Eureka describes Poe’s intuitive conception of the nature of the universe with no reference to any scientific work done to reach his conclusions (well there were none). His general proposition was ‘Because Nothing was, therefore All Things are’.

That is a bit vague, but it seems to suggest that the universe came out of nothing! Hasn’t modern science come to that conclusion? Indeed, he proposed that it had an origin: Poe contended that the universe filled with matter after a single, high-energy particle exploded and that, since the energy of the explosion is pushing matter outward, the universe must be expanding.

A reviewer in the New York Review of Books in February last year observed that [1]:

‘This by itself would be a startling anticipation of modern cosmology, if Poe had not also drawn striking conclusions from it, for example that space and ‘duration’ [i.e. ‘time’] are one thing, that there might be stars that emit no light, that there is a repulsive force that in some degree counteracts the force of gravity, that there could be any number of universes with different laws simultaneous with ours, that our universe might collapse to its original state and another universe erupt from the particle it would have become, and that our present universe may be one in a series.’

Apart from suggesting a Big Crunch, Poe was the first to explain Olbers’ Paradox (the night sky is dark despite the vast number of stars in the universe); I wrote about this in the Journal 8 years ago [2]. Poe claimed, as many do now, that the universe is not old enough to fill the sky with light. The universe may be infinite in size, he thought, (we think that now don’t we?) but there hasn’t been enough time since the universe began for starlight, travelling at the speed of light, to reach us from the farthest reaches of space.
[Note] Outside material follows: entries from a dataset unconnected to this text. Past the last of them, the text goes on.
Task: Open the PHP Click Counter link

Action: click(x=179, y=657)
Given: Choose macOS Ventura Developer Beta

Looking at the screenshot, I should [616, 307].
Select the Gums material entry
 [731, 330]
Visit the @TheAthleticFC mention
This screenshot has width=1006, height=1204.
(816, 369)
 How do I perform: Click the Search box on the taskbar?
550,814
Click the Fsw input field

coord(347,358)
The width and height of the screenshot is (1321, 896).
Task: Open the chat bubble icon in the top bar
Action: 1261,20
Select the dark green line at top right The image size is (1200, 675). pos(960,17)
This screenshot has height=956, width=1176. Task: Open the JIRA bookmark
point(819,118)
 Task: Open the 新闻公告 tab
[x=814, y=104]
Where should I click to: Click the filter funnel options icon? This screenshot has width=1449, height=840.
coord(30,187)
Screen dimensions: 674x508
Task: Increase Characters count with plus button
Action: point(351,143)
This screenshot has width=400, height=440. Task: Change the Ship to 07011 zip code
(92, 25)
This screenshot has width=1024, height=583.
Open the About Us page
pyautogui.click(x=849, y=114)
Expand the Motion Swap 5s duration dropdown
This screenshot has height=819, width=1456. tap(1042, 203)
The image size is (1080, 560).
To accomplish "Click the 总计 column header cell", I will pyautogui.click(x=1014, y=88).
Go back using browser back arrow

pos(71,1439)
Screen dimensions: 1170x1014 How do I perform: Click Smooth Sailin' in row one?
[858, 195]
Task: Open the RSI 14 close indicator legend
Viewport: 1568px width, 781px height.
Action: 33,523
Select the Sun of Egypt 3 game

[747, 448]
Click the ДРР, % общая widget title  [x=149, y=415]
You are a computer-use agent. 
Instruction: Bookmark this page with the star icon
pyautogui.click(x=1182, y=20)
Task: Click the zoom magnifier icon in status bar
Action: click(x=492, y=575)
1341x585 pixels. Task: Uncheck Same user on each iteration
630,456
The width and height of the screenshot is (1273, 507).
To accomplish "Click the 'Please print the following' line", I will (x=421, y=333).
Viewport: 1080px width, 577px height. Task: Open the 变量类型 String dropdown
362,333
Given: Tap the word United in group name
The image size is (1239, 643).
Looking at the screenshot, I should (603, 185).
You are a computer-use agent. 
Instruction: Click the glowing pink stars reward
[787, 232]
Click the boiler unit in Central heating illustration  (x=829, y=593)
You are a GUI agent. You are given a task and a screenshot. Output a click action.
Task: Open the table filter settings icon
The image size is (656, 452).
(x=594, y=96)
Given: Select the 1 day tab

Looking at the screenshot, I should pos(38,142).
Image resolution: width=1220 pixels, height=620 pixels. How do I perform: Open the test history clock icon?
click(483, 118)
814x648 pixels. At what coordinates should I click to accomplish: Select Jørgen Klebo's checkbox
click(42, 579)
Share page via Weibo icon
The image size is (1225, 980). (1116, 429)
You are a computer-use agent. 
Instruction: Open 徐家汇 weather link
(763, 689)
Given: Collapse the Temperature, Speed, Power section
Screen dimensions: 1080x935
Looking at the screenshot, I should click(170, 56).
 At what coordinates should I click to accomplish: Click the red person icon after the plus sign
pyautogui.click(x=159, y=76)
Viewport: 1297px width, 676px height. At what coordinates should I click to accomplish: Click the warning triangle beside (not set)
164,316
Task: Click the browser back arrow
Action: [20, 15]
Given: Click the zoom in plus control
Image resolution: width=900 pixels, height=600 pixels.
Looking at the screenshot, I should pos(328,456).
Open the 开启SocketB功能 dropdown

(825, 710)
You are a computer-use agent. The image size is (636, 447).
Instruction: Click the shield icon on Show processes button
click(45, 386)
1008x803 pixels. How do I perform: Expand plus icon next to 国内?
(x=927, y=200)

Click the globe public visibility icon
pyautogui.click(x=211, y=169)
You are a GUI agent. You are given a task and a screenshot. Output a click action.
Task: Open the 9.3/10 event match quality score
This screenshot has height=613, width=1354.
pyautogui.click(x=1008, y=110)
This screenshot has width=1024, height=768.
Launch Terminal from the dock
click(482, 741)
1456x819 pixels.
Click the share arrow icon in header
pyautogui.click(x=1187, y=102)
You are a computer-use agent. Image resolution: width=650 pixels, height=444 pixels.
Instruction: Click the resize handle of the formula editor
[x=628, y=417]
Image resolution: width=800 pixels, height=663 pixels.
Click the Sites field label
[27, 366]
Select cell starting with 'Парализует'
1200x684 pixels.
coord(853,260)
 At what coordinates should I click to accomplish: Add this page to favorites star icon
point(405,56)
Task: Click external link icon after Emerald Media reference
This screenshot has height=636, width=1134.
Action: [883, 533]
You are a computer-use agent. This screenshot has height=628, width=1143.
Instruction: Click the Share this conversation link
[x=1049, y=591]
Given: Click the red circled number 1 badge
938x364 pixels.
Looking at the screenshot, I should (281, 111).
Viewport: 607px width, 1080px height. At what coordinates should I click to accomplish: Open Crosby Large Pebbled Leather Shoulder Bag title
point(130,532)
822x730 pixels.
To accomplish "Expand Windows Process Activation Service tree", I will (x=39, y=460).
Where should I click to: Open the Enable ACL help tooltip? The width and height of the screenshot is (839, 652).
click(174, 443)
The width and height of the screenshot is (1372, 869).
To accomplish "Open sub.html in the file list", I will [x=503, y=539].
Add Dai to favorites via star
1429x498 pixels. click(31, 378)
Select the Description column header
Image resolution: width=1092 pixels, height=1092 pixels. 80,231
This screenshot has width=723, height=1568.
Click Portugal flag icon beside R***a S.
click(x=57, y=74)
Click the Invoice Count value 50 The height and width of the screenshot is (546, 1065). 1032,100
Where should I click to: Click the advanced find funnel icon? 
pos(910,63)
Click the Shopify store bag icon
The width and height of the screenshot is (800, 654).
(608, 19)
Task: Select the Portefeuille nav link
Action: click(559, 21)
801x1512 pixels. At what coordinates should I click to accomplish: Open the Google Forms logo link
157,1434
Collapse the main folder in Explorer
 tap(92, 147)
A Wikipedia page on the Paradox recognises Poe’s priority in this matter.

Response to Eureka was overwhelmingly unfavourable and the lecture on which it was based received negative reviews such as ‘hyperbolic nonsense’, but one newspaper called in ‘a noble effort’. Many were bored by the lecture which evidently was too long and rambling. However, Poe considered Eureka to be his masterpiece. He believed that the work would immortalize him because it would be proven to be true. Indeed, much of what he claimed has been verified and some, like Arthur Eddington, praised it. Albert Einstein called it ‘a beautiful achievement of an unusually independent mind’. 

Eureka was published in a small hardcover edition in March 1848 by Wiley & Putnam priced at 75 cents. Poe persuaded George Putnam, to publish Eureka after claiming the work was more important than Isaac Newton’s discovery of gravity (Newton did not discover gravity, but he did explain it)! Putnam paid Poe $14 (3-4 hundred dollars today) for the work. Poe suggested an initial printing of at least one million copies, but Putnam settled on 750, of which 500 were sold that year.

The book can still be bought in various editions and it can also be read online [3]. The National Library of Scotland has two copies, one of them the original 1848 edition, apparently once owned by the poet Dante Gabriel Rossetti.

What Poe suggested in this inspired work, with no antecedents, except perhaps Humboldt, is astonishing in its prescience. He deserves more recognition for his insights.

Finally, Poe has a Scottish connection. He was briefly at school in Irvine in 1815 when the Allans, his foster family, visited Britain. Let’s celebrate him.


      1. The New York Review of Books, February 5, 2015 – “On Edgar Allan Poe” by Marilynne Robinson
      2. ASE Journal No. 57, September 2008 – “Why is it dark at night?” by Steuart Campbell
      3. Eureka by Edgar Allan Poe, 1848. For an analysis of the work, see Eureka, an annotated edition by Stuart and Susan F Levine, University of Illinois Press, 2004.

Steuart Campbell

This article is based on an illustrated talk given to the ASE by Steuart Campbell on 4 November 2016. Steuart is a member of the ASE and a regular contributor to the Journal.